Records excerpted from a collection
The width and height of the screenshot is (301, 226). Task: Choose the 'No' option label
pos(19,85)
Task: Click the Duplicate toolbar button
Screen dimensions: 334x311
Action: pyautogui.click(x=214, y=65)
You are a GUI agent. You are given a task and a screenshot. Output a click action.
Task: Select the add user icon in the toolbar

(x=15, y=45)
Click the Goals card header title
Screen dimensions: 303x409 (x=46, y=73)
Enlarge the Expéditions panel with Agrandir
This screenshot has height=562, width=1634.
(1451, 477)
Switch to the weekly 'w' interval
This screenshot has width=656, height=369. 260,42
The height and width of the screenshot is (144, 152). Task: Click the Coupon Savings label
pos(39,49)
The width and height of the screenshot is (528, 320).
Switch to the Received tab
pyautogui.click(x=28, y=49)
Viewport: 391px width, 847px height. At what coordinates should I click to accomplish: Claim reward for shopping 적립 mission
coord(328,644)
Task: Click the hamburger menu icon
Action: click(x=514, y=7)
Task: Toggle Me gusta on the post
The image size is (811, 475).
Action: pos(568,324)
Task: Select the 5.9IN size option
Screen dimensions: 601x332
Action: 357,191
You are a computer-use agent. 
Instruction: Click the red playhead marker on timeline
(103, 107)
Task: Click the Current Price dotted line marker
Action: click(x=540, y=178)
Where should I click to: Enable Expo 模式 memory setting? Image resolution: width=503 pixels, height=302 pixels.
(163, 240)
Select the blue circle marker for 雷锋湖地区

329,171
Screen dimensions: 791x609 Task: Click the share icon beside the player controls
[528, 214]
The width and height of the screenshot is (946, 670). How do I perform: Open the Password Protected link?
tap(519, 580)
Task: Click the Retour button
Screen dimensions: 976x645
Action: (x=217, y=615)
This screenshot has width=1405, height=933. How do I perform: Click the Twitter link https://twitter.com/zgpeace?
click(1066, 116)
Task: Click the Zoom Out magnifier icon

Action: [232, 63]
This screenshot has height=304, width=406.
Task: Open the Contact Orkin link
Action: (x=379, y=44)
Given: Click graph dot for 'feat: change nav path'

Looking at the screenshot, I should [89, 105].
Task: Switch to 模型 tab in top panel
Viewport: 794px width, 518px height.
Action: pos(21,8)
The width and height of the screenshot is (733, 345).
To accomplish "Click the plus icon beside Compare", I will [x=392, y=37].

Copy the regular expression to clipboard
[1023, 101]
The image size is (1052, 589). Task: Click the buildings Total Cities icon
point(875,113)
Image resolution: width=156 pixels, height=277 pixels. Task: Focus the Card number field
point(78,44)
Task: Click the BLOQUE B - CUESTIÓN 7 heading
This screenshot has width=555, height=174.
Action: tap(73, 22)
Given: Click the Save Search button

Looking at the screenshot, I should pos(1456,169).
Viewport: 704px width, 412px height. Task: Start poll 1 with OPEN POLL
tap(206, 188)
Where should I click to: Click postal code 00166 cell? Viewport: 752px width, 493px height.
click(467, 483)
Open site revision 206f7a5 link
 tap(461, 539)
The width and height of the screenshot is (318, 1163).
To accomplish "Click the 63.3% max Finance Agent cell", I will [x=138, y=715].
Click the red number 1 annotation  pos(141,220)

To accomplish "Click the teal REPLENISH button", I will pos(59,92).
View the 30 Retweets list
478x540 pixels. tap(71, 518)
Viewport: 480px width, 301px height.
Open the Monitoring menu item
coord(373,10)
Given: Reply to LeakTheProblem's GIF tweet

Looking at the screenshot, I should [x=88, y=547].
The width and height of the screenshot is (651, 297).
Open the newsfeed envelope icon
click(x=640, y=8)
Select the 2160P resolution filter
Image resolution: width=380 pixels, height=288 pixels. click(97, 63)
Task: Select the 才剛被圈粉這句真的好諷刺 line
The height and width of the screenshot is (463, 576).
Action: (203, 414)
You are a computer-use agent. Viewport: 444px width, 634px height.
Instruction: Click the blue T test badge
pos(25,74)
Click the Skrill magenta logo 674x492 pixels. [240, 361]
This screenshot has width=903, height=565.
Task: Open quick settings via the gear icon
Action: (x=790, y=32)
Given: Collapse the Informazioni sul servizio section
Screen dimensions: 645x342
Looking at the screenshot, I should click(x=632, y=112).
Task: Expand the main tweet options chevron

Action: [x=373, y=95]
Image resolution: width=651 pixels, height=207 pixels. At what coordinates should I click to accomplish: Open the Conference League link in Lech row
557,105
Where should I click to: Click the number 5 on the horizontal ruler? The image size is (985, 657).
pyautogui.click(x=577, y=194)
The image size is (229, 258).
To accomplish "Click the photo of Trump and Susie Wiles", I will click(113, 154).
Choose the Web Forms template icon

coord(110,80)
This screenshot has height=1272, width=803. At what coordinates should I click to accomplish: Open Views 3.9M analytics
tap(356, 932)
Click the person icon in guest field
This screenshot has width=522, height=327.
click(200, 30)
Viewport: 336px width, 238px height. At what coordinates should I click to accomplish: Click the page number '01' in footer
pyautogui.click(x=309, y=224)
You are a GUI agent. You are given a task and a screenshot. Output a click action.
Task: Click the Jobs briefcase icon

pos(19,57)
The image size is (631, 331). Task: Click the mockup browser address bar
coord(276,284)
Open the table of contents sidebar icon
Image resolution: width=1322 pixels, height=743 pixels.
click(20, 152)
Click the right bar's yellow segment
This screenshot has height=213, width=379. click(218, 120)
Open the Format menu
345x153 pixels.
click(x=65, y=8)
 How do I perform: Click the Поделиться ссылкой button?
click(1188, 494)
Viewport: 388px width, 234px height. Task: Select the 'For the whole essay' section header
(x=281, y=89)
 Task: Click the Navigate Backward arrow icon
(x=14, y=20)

**Problem statement:** Write out every entry exactly as given.

**Written answer:**
The width and height of the screenshot is (301, 226). Task: Choose the 'No' option label
pos(19,85)
Task: Click the Duplicate toolbar button
Screen dimensions: 334x311
Action: pyautogui.click(x=214, y=65)
You are a GUI agent. You are given a task and a screenshot. Output a click action.
Task: Select the add user icon in the toolbar

(x=15, y=45)
Click the Goals card header title
Screen dimensions: 303x409 (x=46, y=73)
Enlarge the Expéditions panel with Agrandir
This screenshot has height=562, width=1634.
(1451, 477)
Switch to the weekly 'w' interval
This screenshot has width=656, height=369. 260,42
The height and width of the screenshot is (144, 152). Task: Click the Coupon Savings label
pos(39,49)
The width and height of the screenshot is (528, 320).
Switch to the Received tab
pyautogui.click(x=28, y=49)
Viewport: 391px width, 847px height. At what coordinates should I click to accomplish: Claim reward for shopping 적립 mission
coord(328,644)
Task: Click the hamburger menu icon
Action: click(x=514, y=7)
Task: Toggle Me gusta on the post
The image size is (811, 475).
Action: pos(568,324)
Task: Select the 5.9IN size option
Screen dimensions: 601x332
Action: 357,191
You are a computer-use agent. 
Instruction: Click the red playhead marker on timeline
(103, 107)
Task: Click the Current Price dotted line marker
Action: click(x=540, y=178)
Where should I click to: Enable Expo 模式 memory setting? Image resolution: width=503 pixels, height=302 pixels.
(163, 240)
Select the blue circle marker for 雷锋湖地区

329,171
Screen dimensions: 791x609 Task: Click the share icon beside the player controls
[528, 214]
The width and height of the screenshot is (946, 670). How do I perform: Open the Password Protected link?
tap(519, 580)
Task: Click the Retour button
Screen dimensions: 976x645
Action: (x=217, y=615)
This screenshot has width=1405, height=933. How do I perform: Click the Twitter link https://twitter.com/zgpeace?
click(1066, 116)
Task: Click the Zoom Out magnifier icon

Action: [232, 63]
This screenshot has height=304, width=406.
Task: Open the Contact Orkin link
Action: (x=379, y=44)
Given: Click graph dot for 'feat: change nav path'

Looking at the screenshot, I should [89, 105].
Task: Switch to 模型 tab in top panel
Viewport: 794px width, 518px height.
Action: pos(21,8)
The width and height of the screenshot is (733, 345).
To accomplish "Click the plus icon beside Compare", I will [x=392, y=37].

Copy the regular expression to clipboard
[1023, 101]
The image size is (1052, 589). Task: Click the buildings Total Cities icon
point(875,113)
Image resolution: width=156 pixels, height=277 pixels. Task: Focus the Card number field
point(78,44)
Task: Click the BLOQUE B - CUESTIÓN 7 heading
This screenshot has width=555, height=174.
Action: tap(73, 22)
Given: Click the Save Search button

Looking at the screenshot, I should pos(1456,169).
Viewport: 704px width, 412px height. Task: Start poll 1 with OPEN POLL
tap(206, 188)
Where should I click to: Click postal code 00166 cell? Viewport: 752px width, 493px height.
click(467, 483)
Open site revision 206f7a5 link
 tap(461, 539)
The width and height of the screenshot is (318, 1163).
To accomplish "Click the 63.3% max Finance Agent cell", I will [x=138, y=715].
Click the red number 1 annotation  pos(141,220)

To accomplish "Click the teal REPLENISH button", I will pos(59,92).
View the 30 Retweets list
478x540 pixels. tap(71, 518)
Viewport: 480px width, 301px height.
Open the Monitoring menu item
coord(373,10)
Given: Reply to LeakTheProblem's GIF tweet

Looking at the screenshot, I should [x=88, y=547].
The width and height of the screenshot is (651, 297).
Open the newsfeed envelope icon
click(x=640, y=8)
Select the 2160P resolution filter
Image resolution: width=380 pixels, height=288 pixels. click(97, 63)
Task: Select the 才剛被圈粉這句真的好諷刺 line
The height and width of the screenshot is (463, 576).
Action: (203, 414)
You are a computer-use agent. Viewport: 444px width, 634px height.
Instruction: Click the blue T test badge
pos(25,74)
Click the Skrill magenta logo 674x492 pixels. [240, 361]
This screenshot has width=903, height=565.
Task: Open quick settings via the gear icon
Action: (x=790, y=32)
Given: Collapse the Informazioni sul servizio section
Screen dimensions: 645x342
Looking at the screenshot, I should click(x=632, y=112).
Task: Expand the main tweet options chevron

Action: [x=373, y=95]
Image resolution: width=651 pixels, height=207 pixels. At what coordinates should I click to accomplish: Open the Conference League link in Lech row
557,105
Where should I click to: Click the number 5 on the horizontal ruler? The image size is (985, 657).
pyautogui.click(x=577, y=194)
The image size is (229, 258).
To accomplish "Click the photo of Trump and Susie Wiles", I will click(113, 154).
Choose the Web Forms template icon

coord(110,80)
This screenshot has height=1272, width=803. At what coordinates should I click to accomplish: Open Views 3.9M analytics
tap(356, 932)
Click the person icon in guest field
This screenshot has width=522, height=327.
click(200, 30)
Viewport: 336px width, 238px height. At what coordinates should I click to accomplish: Click the page number '01' in footer
pyautogui.click(x=309, y=224)
You are a GUI agent. You are given a task and a screenshot. Output a click action.
Task: Click the Jobs briefcase icon

pos(19,57)
The image size is (631, 331). Task: Click the mockup browser address bar
coord(276,284)
Open the table of contents sidebar icon
Image resolution: width=1322 pixels, height=743 pixels.
click(20, 152)
Click the right bar's yellow segment
This screenshot has height=213, width=379. click(218, 120)
Open the Format menu
345x153 pixels.
click(x=65, y=8)
 How do I perform: Click the Поделиться ссылкой button?
click(1188, 494)
Viewport: 388px width, 234px height. Task: Select the 'For the whole essay' section header
(x=281, y=89)
 Task: Click the Navigate Backward arrow icon
(x=14, y=20)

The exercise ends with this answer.